The phrase “the digital dark age” was coined by the physicist and computer scientist Danny Hillis, who is now part of The Long Now project:
Hillis, an MIT alum who pioneered parallel computing, thinks the rapid technological upheaval of our time will leave much of what we’re living through a mystery to scholars. “When people look back at this period, they’ll say, ‘Oh, well, you know, here was this sort of incomprehensibly fast technological change, and a lot of history got lost during that change,” he says.
The analogy is with the Early Mediaeval European period that was called the “dark ages” for quite a long time (though no longer, at least by historians) because of the apparent lack of sources.
(‘GeoCities has closed’. Source: Wikipedia.)
Firth starts his piece by tracing the digital history of a favourite photograph of his daughter, taken on a Samsung phone, the on a hard drive, then on an external drive, and now on Google Photos, to whom he pays $1.79 a month:
That’s a lot of trust I’m putting in a company that’s existed for only 26 years. But the hassle it removes seems worth it. There’s just so much stuff nowadays.
I imagine almost everyone reading this will recognise that data journey, and also will have things they worked on in the past that they can no longer access.
There is a couple of stories in the piece. The first is the risks of leaving things that we value in the hands of corporates who don’t value our stuff the way we value it. (To put it one way, we see it as use value, but they see it as exchange value: our incentives are definitely misaligned.)
The second is a story about increasingly sophisticated approached to storing data so it stays readable.

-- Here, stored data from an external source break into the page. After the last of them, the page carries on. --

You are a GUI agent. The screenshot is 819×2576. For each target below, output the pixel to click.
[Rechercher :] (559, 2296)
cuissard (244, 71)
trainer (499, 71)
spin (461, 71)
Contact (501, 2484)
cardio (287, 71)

The first of these is more obvious, but more personal. And it has already happened:
MySpace, the first largish-scale social network, deleted every photo, video, and audio file uploaded to it before 2016, seemingly inadvertently. Entire tranches of Usenet newsgroups, home to some of the internet’s earliest conversations, have gone offline forever and vanished from history. And in June this year, more than 20 years of music journalism disappeared when the MTV News archives were taken offline.
There’s also no reason to assume that platforms that seem substantial will continue to exist—or, if they exist, will wish to keep on storing all that data.
Firth reminds us of GeoCities, an early web platform, which had been acquired by Yahoo, who decided in 2009 that they couldn’t be bothered to maintain it any longer:
GeoCities was famous for its amateurish, early-web aesthetic and its pages dedicated to various collections, obsessions, or fandoms—they represented an early chapter of the web, and one that was about to be lost forever.
As it happened, a group of volunteer archivists, led by Jason Scott, stepped in and saved a good proportion of the content over a period of six months or so:
He and the team ended up being able to save most of the site, archiving millions of pages between April and October 2009... Much was likely gone for good. “It contained 100% user-generated works, folk art, and honest examples of human beings writing information and histories that were nowhere else,” he says.
Scott now works for the Internet Archive, which is perhaps the most substantial attempt to maintain a record of the internet. The numbers are huge:
Its Wayback Machine, which lets users rewind to see how certain websites looked at any point in time, has more than 800 billion web pages stored and captures a further 650 million each day. It also records and stores TV channels from around the world and even saves TikToks and YouTube videos. They are all stored across multiple data centers that the Internet Archive owns itself.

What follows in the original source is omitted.